The World Health Organization (WHO) formally declared India polio-free Thursday, as there have been no new cases in three years.

The announcement means that 80 percent of the world is rid of the crippling disease, excluding Afghanistan, Nigeria and Pakistan, where it is still endemic.

India's last case of the contagious polio virus was detected in January 2011 in a 2-year-old girl in the state of West Bengal.

This is "a day that we have dreamt about," Poonam Khetrpal Singh, a WHO Southeast Asia official, said at a ceremony in New Delhi, according to The Associated Press.

"It is a day that all countries fought hard for, and a day when all stakeholders come together to celebrate the victory of mankind over a dreaded disease that, for centuries, has killed and disabled legions," he told the Thomson Reuters Foundation.

Polio is a vaccine-preventable disease that attacks the central nervous system and can cause irreversible paralysis within hours of infection.

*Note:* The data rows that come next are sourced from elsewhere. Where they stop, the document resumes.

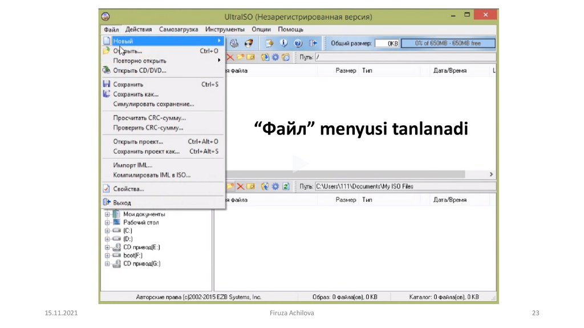The width and height of the screenshot is (584, 328).
Task: Click the red X delete icon in the local files toolbar
Action: click(x=241, y=186)
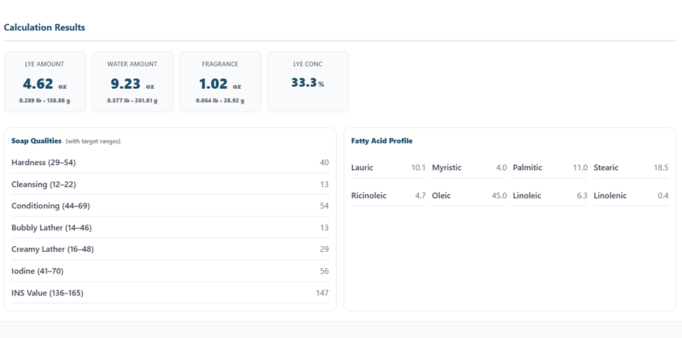Select the Hardness (29–54) row
Viewport: 682px width, 338px height.
(x=170, y=162)
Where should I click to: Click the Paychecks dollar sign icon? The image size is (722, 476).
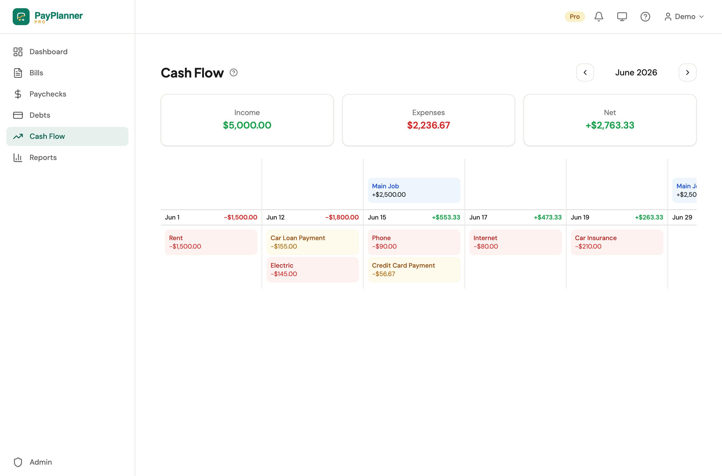coord(18,94)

The virus spreads in areas of poor sanitation through contaminated food or water, with children under 5 years old most susceptible.

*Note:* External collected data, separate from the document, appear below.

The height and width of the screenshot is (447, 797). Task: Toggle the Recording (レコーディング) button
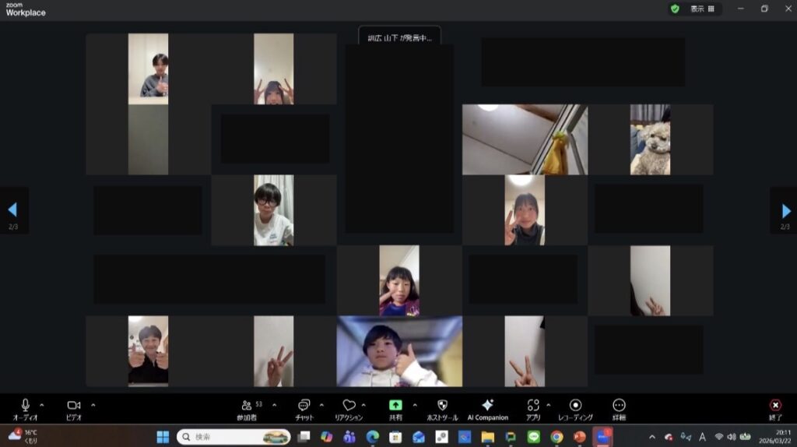(x=575, y=405)
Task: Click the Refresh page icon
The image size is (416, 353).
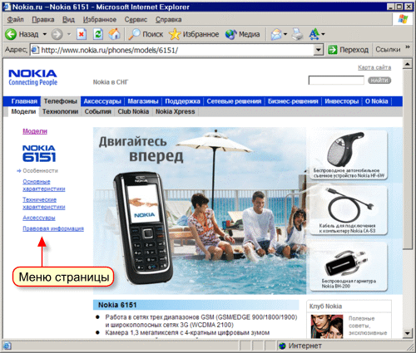Action: (x=98, y=34)
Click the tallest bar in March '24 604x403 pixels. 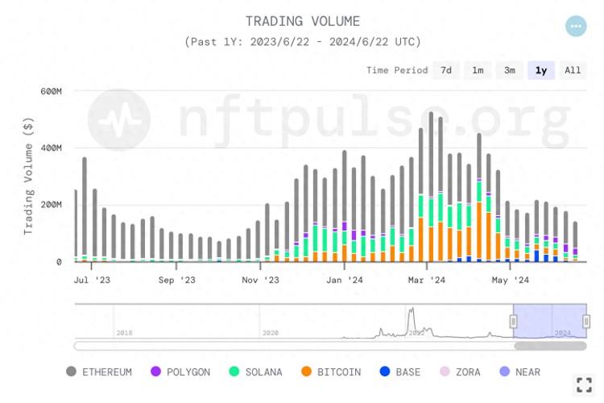click(x=431, y=187)
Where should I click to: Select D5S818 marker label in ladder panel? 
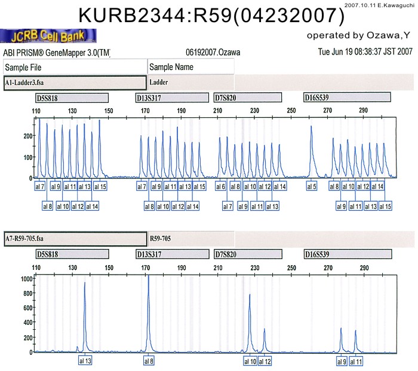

In 1988, the Global Polio Eradication Initiative was launched to wipe out the disease in endemic nations. At the time, more than 350,000 children across 125 countries were being paralyzed or killed by polio annually - a number than has since dropped by 99.9 percent.

India proved to be especially difficult, with more than 50,000 children contracting the virus each year. But now thanks to immunizations, over 170 million children are vaccinated.

South East Asia is the fourth of six WHO regions to be declared polio-free after the Americas, Western Pacific and Europe regions. But WHO says the fight against polio still isn't over.

"Every child in the world is at risk of contracting polio until such a time as the wild polio virus is completely eradicated from every part of the world," Deepak Kapur, of Rotary International's India National Polio Plus Committee, told BBC News.